Implementation issues. COPD guidelines are necessary but not enough to reduce readmissions and/or healthcare costs. Due to the readmission penalty targeting all-cause, not just COPD-related, readmissions, efforts to address multimorbidity and SDOH are also needed.

Lack of rigorous evaluation. The success of readmission reduction programs is difficult to evaluate. There is a lack of rigorous study design and complicated cost frameworks, including variations in diagnostic coding.

Adjusting metrics for quality. Programs should address quality of care, not just quantity of readmissions. The 30-day readmission metric may need to have the time frame adjusted; additional metrics should show whether hospital-based interventions improve COPD care and impact patient-centered outcomes, such as mortality, patient satisfaction, adherence, self-efficacy, symptoms, and exercise tolerance.

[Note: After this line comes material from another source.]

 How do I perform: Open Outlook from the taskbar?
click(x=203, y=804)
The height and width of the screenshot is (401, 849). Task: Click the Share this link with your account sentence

Flagging high-risk patients. Improvement is needed to identify risk factors for readmission and/or high-risk patients. The authors said there is no 30-day, COPD-specific risk-prediction tool to identify patients at high risk of 30-day readmission that specifically addresses the CMS HRRP penalty. There is 1 published tool for 90-day readmissions, but again, there is room for improvement. However, there are patient characteristics that have been identified as increasing risk, including comorbid anxiety, multimorbidity, and delays to follow-up with primary care physicians.

Reference

Press VG, Au DH, Bourbeau J, et al. Reducing chronic obstructive pulmonary disease hospital readmissions. an official American Thoracic Society Workshop Report. Ann Am Thorac Soc. 2019;16(2):161-170. doi: 10.1513/AnnalsATS.201811-755WS.